12. L’Assemblée invite le Comité des Ministres à encourager les gouvernements des Etats membres à réexaminer les restrictions liées à l’âge apportées au droit de vote, en vue d’encourager la participation des jeunes à la vie politique.

13. L’Assemblée invite le Comité des Ministres à demander instamment aux gouvernements des Etats membres:

13.1. d’instituer, en conformité avec l’ordre juridique interne, un médiateur pour les enfants au plan national, voire local, indépendant et responsable de la promotion et de la protection des droits des enfants, et habilité à traiter des plaintes et des requêtes individuelles des enfants;

13.2. de s’assurer que les enfants abandonnés et/ou handicapés placés en institution ont également accès à une instance indépendante qui défend leurs droits (un médiateur ou, à défaut, un magistrat spécialisé) et qui assure un contrôle régulier du respect des droits des enfants par les institutions.
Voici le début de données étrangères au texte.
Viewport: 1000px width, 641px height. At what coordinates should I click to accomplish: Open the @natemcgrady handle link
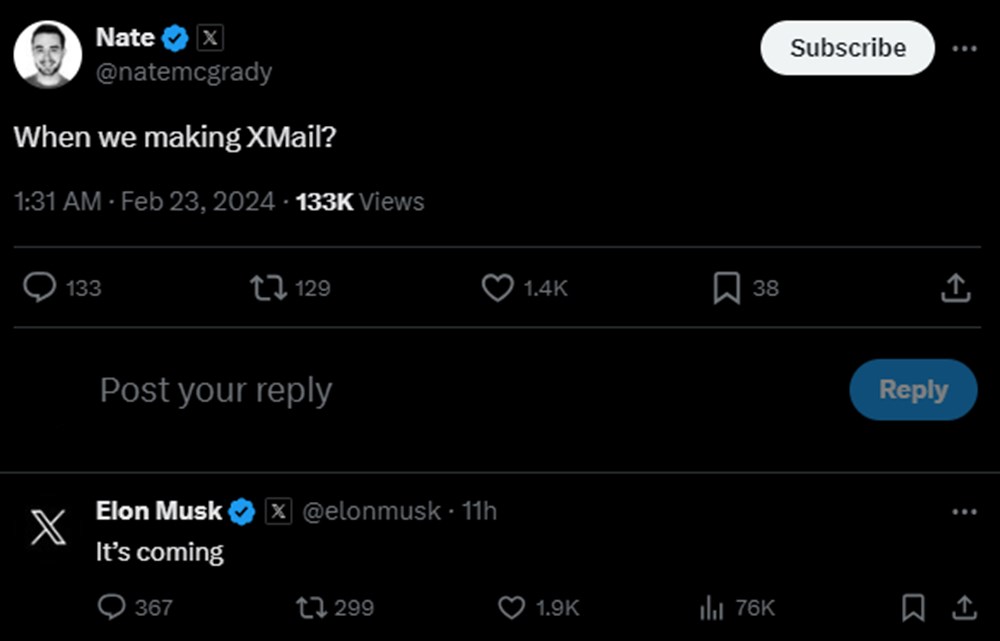tap(183, 72)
14. L’Assemblée soutient l’initiative et les conclusions de la Conférence des ministres européens de la Justice tenue à Lanzarote en octobre 2007 en ce qui concerne la participation des enfants aux procédures judiciaires dans lesquelles ils sont impliqués en tant que composante importante d’une justice moderne et équitable, et invite le Comité des Ministres, via ses organes compétents, à préparer des lignes directrices européennes pour une justice adaptée aux enfants.

15. L’Assemblée se félicite des progrès accomplis dans le cadre du programme «Construire une Europe pour et avec les enfants» et invite le Comité des Ministres à soutenir et à développer, dans les Etats membres et au sein du Conseil de l’Europe, le projet en cours visant la promotion de la participation des enfants, y compris le développement d’une information adaptée aux enfants sur les instruments de l’Organisation.

16. Enfin, l’Assemblée invite le Comité des Ministres à demander aux gouvernements des Etats membres:

16.1. d’investir dans le développement et le bon fonctionnement des organisations dirigées par des enfants et des adolescents, en veillant à ce qu’il n’existe pas d’obstacle à l’autopromotion des enfants;

16.2. d’impliquer ces organisations dans le suivi continu de la Convention des Nations Unies relative aux droits de l’enfant dans tout Etat membre ainsi que dans celui de la mise en œuvre des traités pertinents du Conseil de l’Europe et des autres engagements souscrits par les Etats membres pour réaliser les droits de l’enfant.


1. Texte adopté par la Commission permanente, agissant au nom de l’Assemblée, le 13 mars 2009 (voir Doc. 11615, rapport de la commission des questions sociales, de la santé et de la famille, rapporteur: Mme Cliveti).